++++ Excerpted passage

First of all I want to thank everyone, who contributes to this list.
It's one of the best lists I know of.

The response time is so quick and the quality of the answer are really
great  ...  thank you really much. 

In the meantime I found a solution myself:

        let s:lnr=line(".")
        let s:image=getline(s:lnr)
        while (strlen(s:image) != 0)                             
                let s:lnr=s:lnr+1
                let s:image=getline(s:lnr)
        endwhile

Compared to your suggested solutions it's not that good (but anyway I'm
poud of myself ;-)

I'm not that familiar with the global commands yet, maybe I have to
read the documentation again.


 >>> Benji Fisher <[EMAIL PROTECTED]> 01.06.2006 14:41:38 >>>
> On Thu, Jun 01, 2006 at 01:43:48PM +0200, Johannes Schwarz wrote:
> > Hello,
> > 
> > I'm trying to write my first vim-plugin, but I got stucked.

++++++++
++++ Material provided

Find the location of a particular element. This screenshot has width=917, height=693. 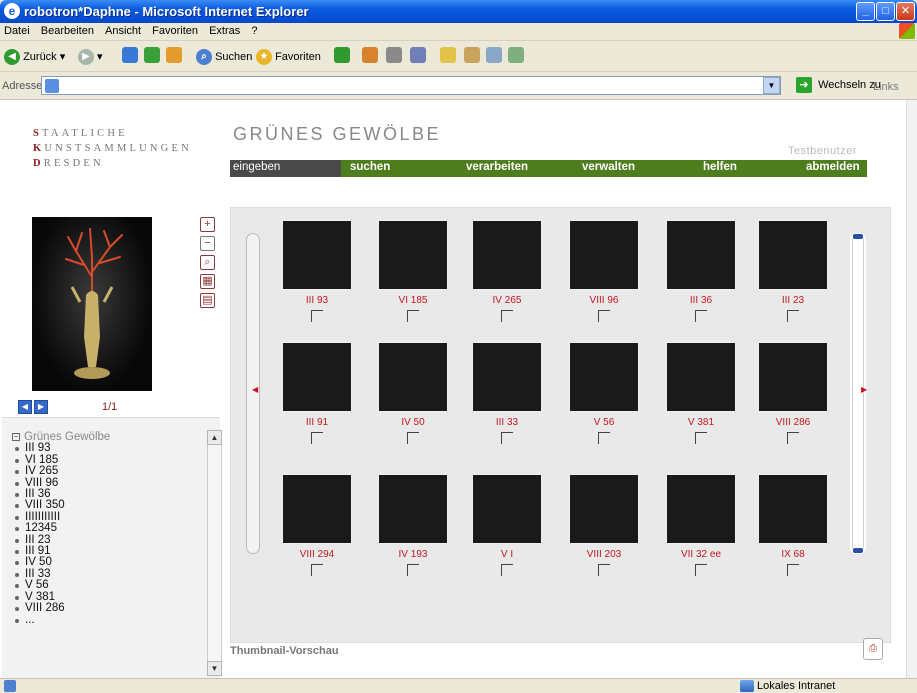

thumbnail-item: IV 265 is located at coordinates (507, 271).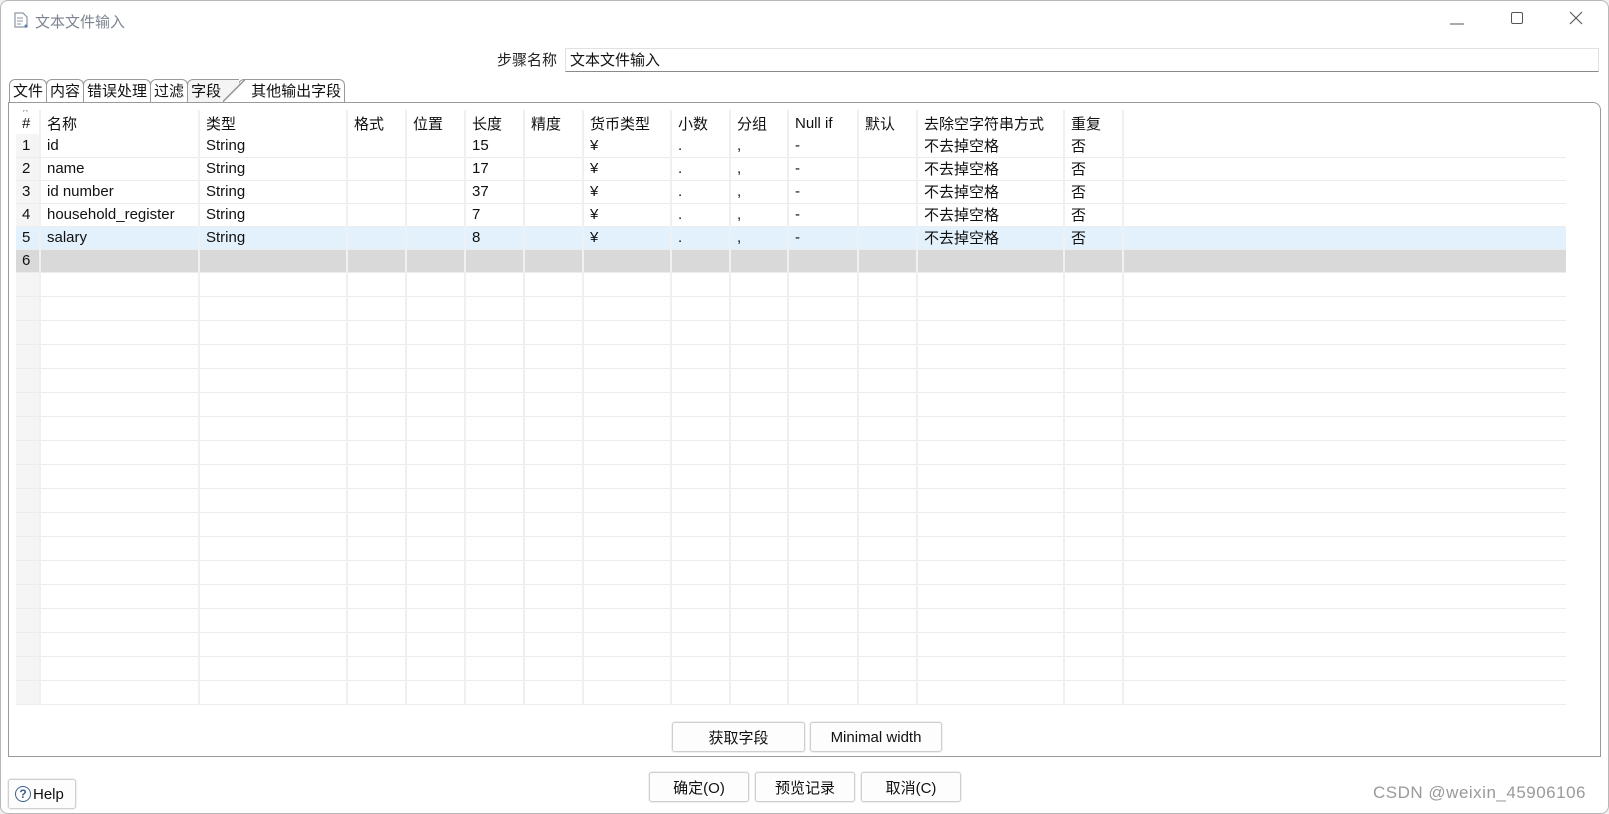 The image size is (1609, 814). Describe the element at coordinates (628, 215) in the screenshot. I see `cell-currency: ¥` at that location.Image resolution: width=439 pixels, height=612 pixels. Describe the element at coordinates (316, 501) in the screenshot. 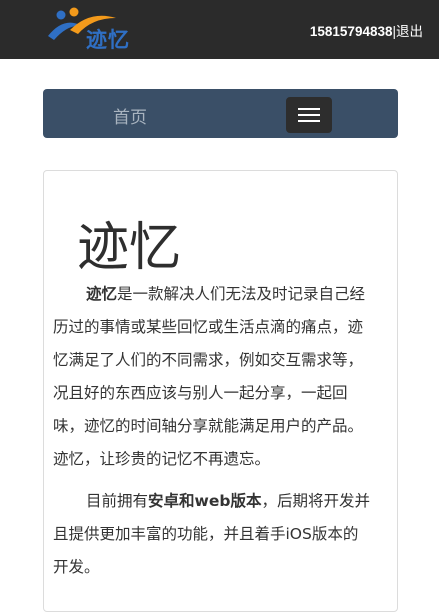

++++++++

> _Actions to take_:
1. Decide whether each of these statements agrees with the Vim mailing-list message, and support each verdict with the deciding words from the message: (a) The writer found a solution without outside help in the meantime. (b) The writer is already comfortable with the global commands. (c) The writer rates their own solution above the ones suggested on the list.
2. Carry on the Vim mailing-list message from the point where it stops.

> _Answers per task_:
1.
(a) Yes: "In the meantime I found a solution myself:"
(b) No: "I'm not that familiar with the global commands yet"
(c) No: "Compared to your suggested solutions it's not that good"

2.
> > 
> > I managed to execute an external command, which gives me back a
list of
> > filenames.
> > One filename per line.
> > 
> > For each of the filenames I want to execute another command. 
> > I tried it with code:
> > 
> > let line=getline(".")
> > while (strlen(line)!=0)
> > "do sth. here -- construct the external command and so on
> > j
> > let line=getline(".")
> > endwhile
> 
> Remember that a vim script (including a plugin) is a list of
> commands in Command-Line (Ex) mode, not Normal mode. So that j means
> :j[oin], not "move the cursor down one line." If you change "j" to
"+"
> it will be a step in the right direction.
> 
> > When I execute the code, it runns into an infinite loop, because
the
> > lines are joined together with each loop
> > 
> > file:
> > text1.txt
> > text2.txt
> > text3.txt
> > 
> > after interrupting the loop the looks like
> > text1.txt text2.txt text3.txt
> 
> That's right.
> 
> > it seems j is interpreted as a J (join line) here.
> > And by the way, I think this is a bad solution anyway. 
> > Can someone give me a hint how to do it in a clean way?
> 
> Either
> 
> :g/./<any Command-Line mode command here>
> 
> or
> 
> let linenr = 0
> while linenr < line("$")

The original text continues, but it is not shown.